--- EXERCISE OBJECTIVE ---
Everything from the line with "418x321 pixels." down to the line with "Task: Click the redo arrow" below must be printed exactly, those two lines included. Exclude pictures.
┄┄┄┄┄┄
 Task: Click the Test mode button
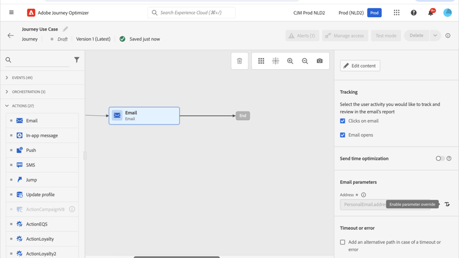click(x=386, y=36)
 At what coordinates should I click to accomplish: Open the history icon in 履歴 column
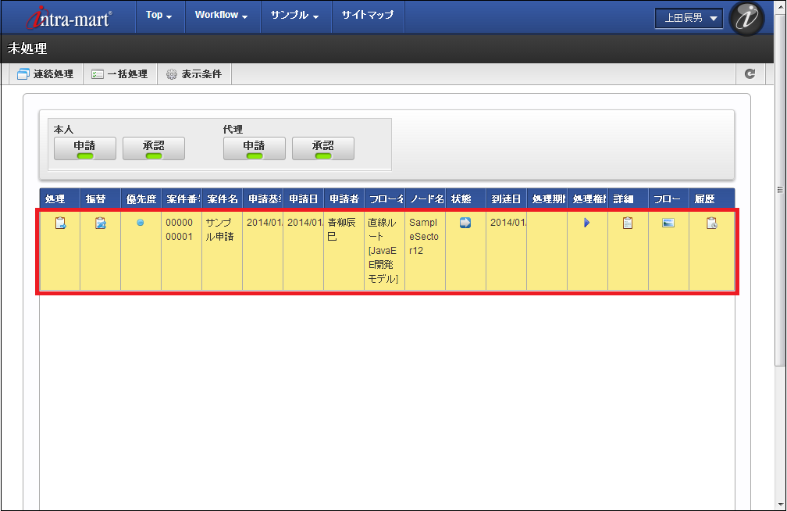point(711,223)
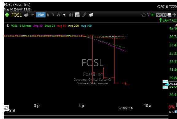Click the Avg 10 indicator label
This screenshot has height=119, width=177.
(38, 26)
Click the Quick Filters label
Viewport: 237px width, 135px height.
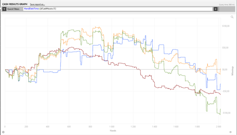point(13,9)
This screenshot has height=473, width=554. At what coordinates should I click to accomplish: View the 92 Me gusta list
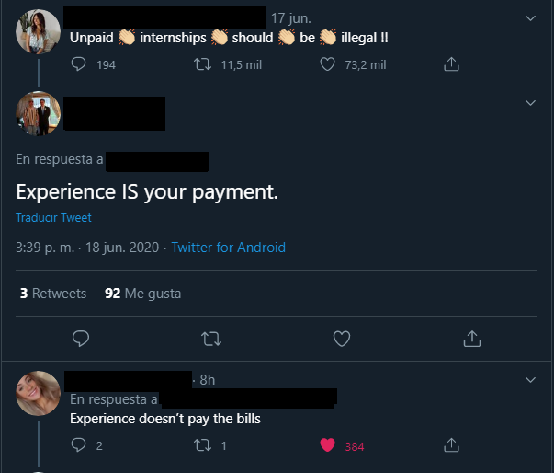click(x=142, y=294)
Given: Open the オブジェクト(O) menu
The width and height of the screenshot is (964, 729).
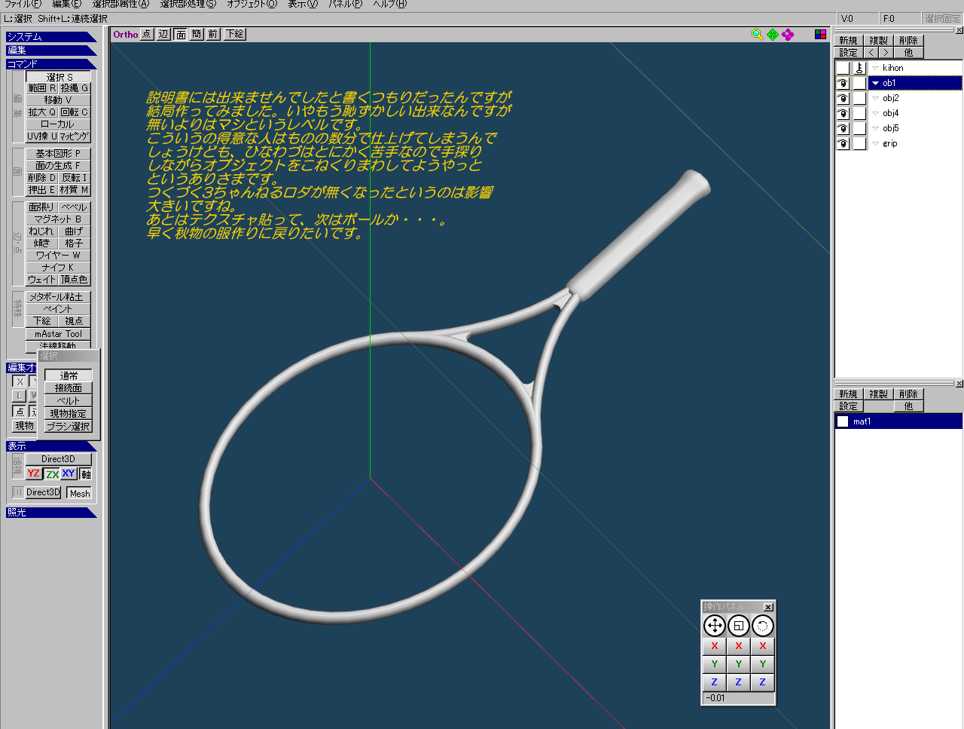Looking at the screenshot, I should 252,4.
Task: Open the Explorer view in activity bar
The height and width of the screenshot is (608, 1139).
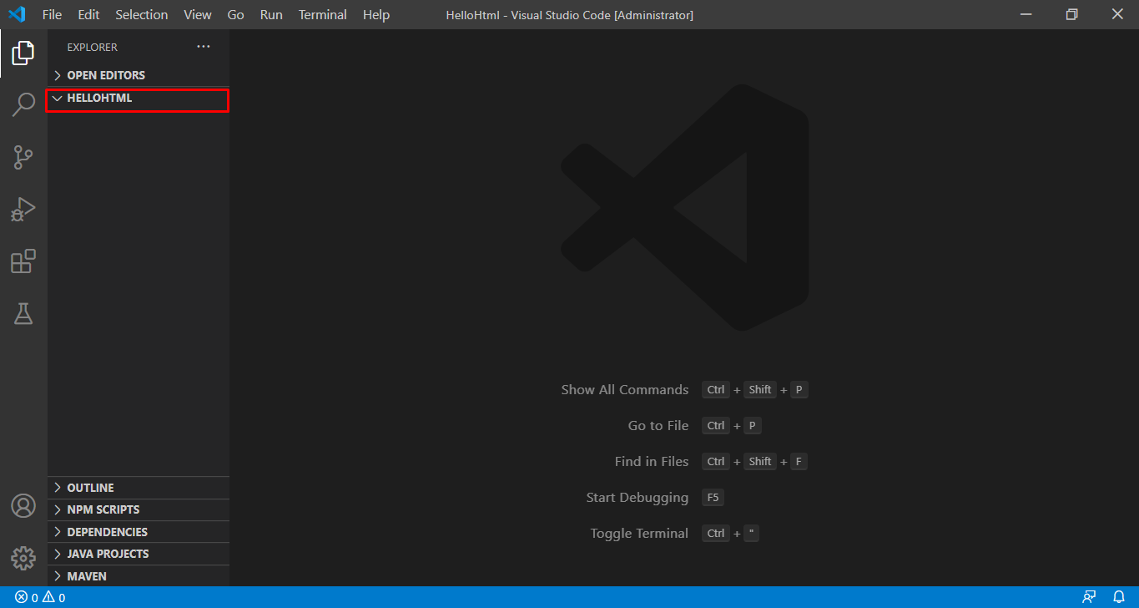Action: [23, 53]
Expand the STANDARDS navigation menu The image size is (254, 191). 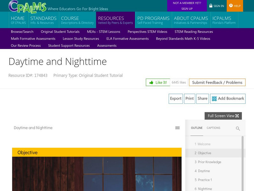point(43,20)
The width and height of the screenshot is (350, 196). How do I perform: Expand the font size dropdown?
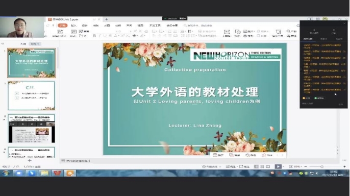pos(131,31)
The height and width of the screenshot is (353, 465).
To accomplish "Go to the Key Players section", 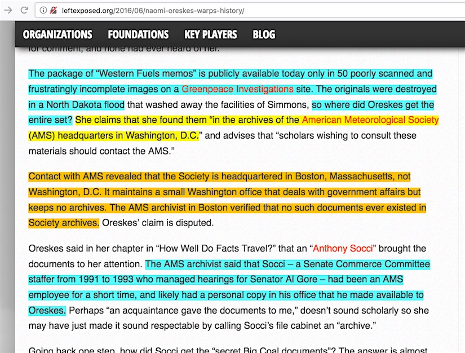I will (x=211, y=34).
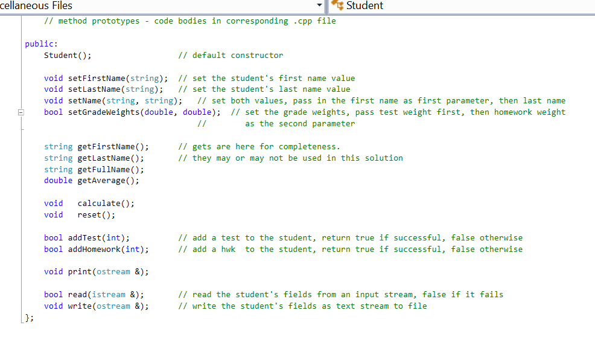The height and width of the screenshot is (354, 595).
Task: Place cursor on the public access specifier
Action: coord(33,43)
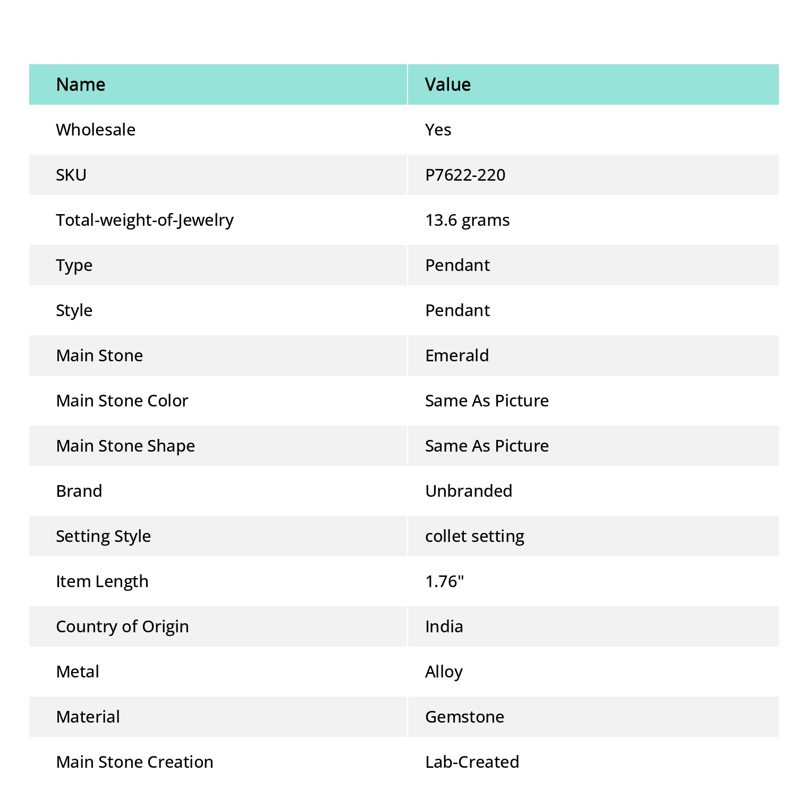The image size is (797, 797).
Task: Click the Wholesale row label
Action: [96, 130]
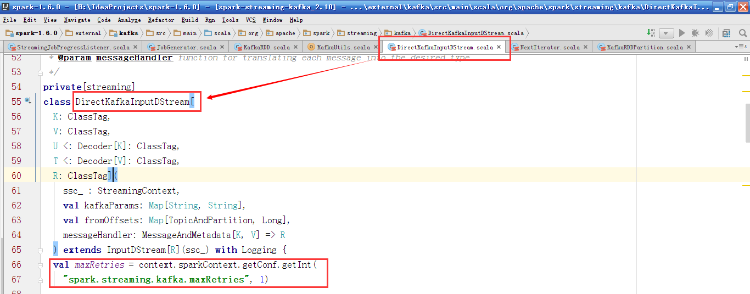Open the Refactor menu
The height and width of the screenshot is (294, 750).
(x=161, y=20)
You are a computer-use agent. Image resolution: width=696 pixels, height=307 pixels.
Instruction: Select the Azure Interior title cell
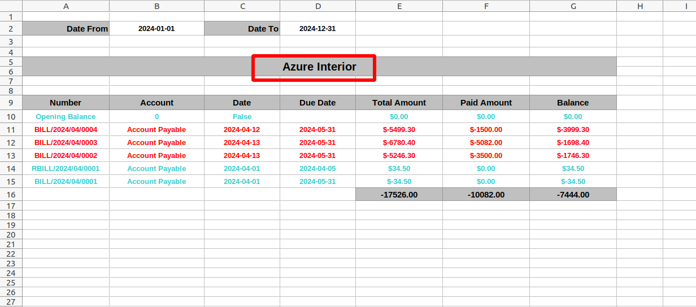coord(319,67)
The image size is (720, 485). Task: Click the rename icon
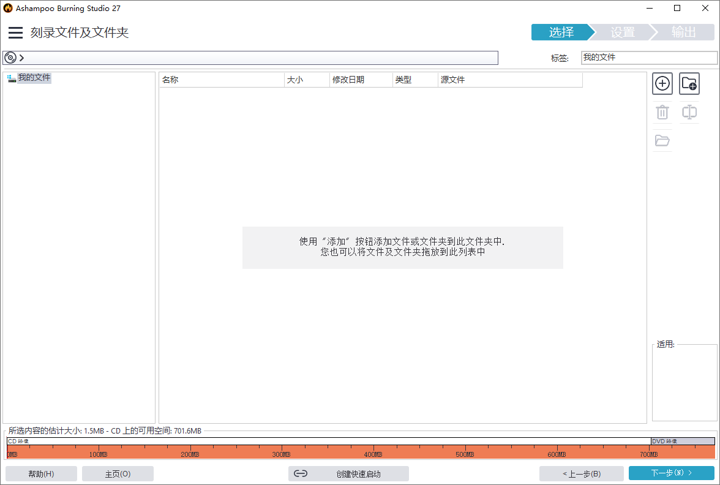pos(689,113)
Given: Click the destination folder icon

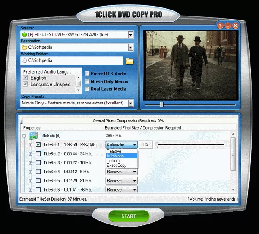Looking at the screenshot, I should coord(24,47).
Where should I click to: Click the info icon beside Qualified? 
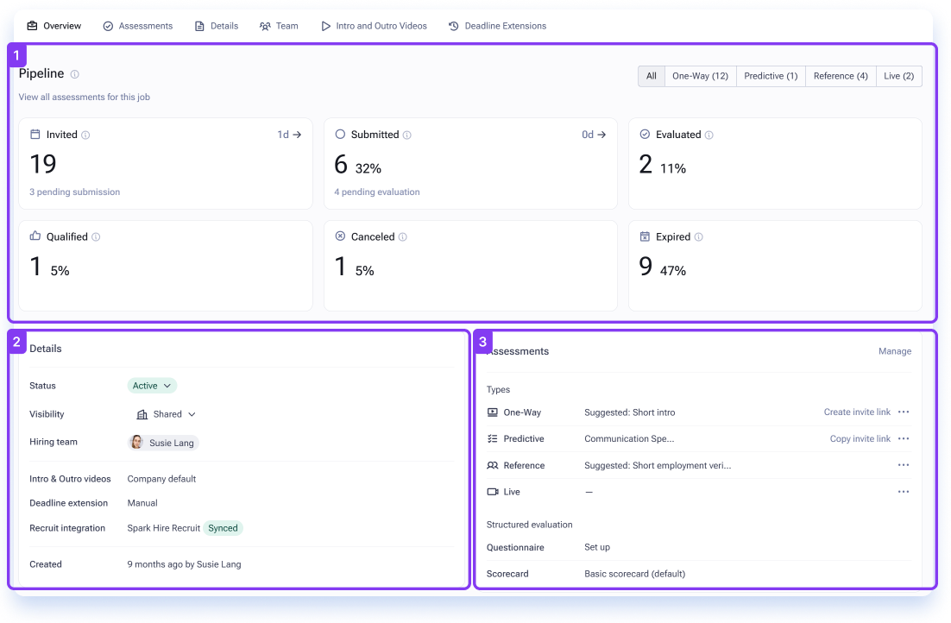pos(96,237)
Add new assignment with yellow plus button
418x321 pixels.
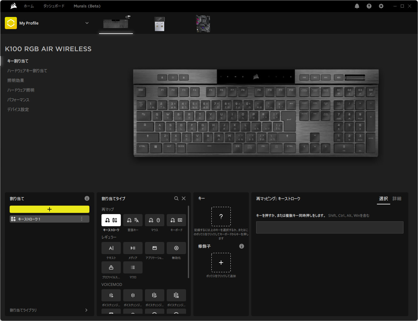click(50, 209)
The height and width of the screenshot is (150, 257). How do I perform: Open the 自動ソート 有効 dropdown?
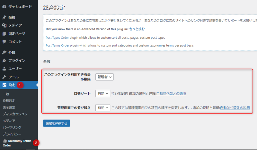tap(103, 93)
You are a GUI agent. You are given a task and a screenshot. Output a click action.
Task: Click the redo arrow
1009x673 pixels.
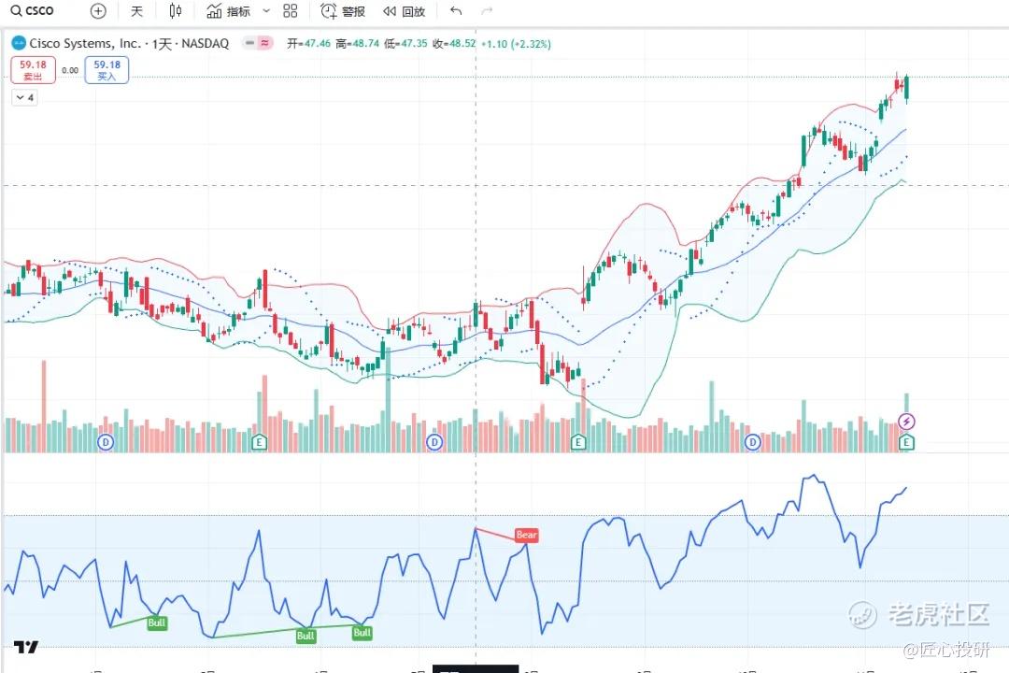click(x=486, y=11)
┄┄┄┄┄┄
--- YOUR RESPONSE ---
418x321 pixels.
click(50, 209)
The height and width of the screenshot is (150, 257). How do I perform: Open the 自動ソート 有効 dropdown?
tap(103, 93)
You are a GUI agent. You are given a task and a screenshot. Output a click action.
Task: Click the redo arrow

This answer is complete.